WHAT YOU WILL DO
Nothing in the data should be left out or altered when it is retyped.

RECORDED DATA
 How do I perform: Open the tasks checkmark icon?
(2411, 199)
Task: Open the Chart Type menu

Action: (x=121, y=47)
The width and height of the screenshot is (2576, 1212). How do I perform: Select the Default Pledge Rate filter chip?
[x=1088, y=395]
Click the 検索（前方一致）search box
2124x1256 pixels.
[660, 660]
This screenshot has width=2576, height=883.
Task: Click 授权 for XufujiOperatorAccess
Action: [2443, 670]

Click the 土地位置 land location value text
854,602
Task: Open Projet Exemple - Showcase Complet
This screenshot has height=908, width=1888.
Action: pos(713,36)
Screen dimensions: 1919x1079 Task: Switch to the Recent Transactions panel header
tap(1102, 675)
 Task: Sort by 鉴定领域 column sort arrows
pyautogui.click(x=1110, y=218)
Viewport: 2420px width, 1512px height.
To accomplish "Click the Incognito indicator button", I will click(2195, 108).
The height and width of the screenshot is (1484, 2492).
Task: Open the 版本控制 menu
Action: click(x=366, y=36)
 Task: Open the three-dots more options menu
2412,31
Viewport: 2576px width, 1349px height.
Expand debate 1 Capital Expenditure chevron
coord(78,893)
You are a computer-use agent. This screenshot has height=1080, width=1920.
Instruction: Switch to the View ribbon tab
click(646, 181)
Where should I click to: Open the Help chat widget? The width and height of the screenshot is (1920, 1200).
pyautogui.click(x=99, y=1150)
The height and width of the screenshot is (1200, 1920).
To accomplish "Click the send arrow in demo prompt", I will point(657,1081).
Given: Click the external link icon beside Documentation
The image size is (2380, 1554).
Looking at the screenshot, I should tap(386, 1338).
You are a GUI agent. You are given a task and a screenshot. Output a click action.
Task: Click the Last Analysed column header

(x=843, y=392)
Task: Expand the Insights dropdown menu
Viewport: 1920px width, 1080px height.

SOLUTION FOR THIS TASK
 How do I perform: Open the tasks checkmark icon?
(2411, 199)
Task: Open the Chart Type menu

Action: (x=121, y=47)
The width and height of the screenshot is (2576, 1212). How do I perform: Select the Default Pledge Rate filter chip?
[x=1088, y=395]
Click the 検索（前方一致）search box
2124x1256 pixels.
[660, 660]
This screenshot has width=2576, height=883.
Task: Click 授权 for XufujiOperatorAccess
Action: [2443, 670]

Click the 土地位置 land location value text
854,602
Task: Open Projet Exemple - Showcase Complet
This screenshot has height=908, width=1888.
Action: pos(713,36)
Screen dimensions: 1919x1079 Task: Switch to the Recent Transactions panel header
tap(1102, 675)
 Task: Sort by 鉴定领域 column sort arrows
pyautogui.click(x=1110, y=218)
Viewport: 2420px width, 1512px height.
To accomplish "Click the Incognito indicator button", I will click(2195, 108).
The height and width of the screenshot is (1484, 2492).
Task: Open the 版本控制 menu
Action: click(x=366, y=36)
 Task: Open the three-dots more options menu
2412,31
Viewport: 2576px width, 1349px height.
Expand debate 1 Capital Expenditure chevron
coord(78,893)
You are a computer-use agent. This screenshot has height=1080, width=1920.
Instruction: Switch to the View ribbon tab
click(646, 181)
Where should I click to: Open the Help chat widget? The width and height of the screenshot is (1920, 1200).
pyautogui.click(x=99, y=1150)
The height and width of the screenshot is (1200, 1920).
To accomplish "Click the send arrow in demo prompt", I will point(657,1081).
Given: Click the external link icon beside Documentation
The image size is (2380, 1554).
Looking at the screenshot, I should tap(386, 1338).
You are a GUI agent. You are given a task and a screenshot. Output a click action.
Task: Click the Last Analysed column header

(x=843, y=392)
Task: Expand the Insights dropdown menu
Viewport: 1920px width, 1080px height.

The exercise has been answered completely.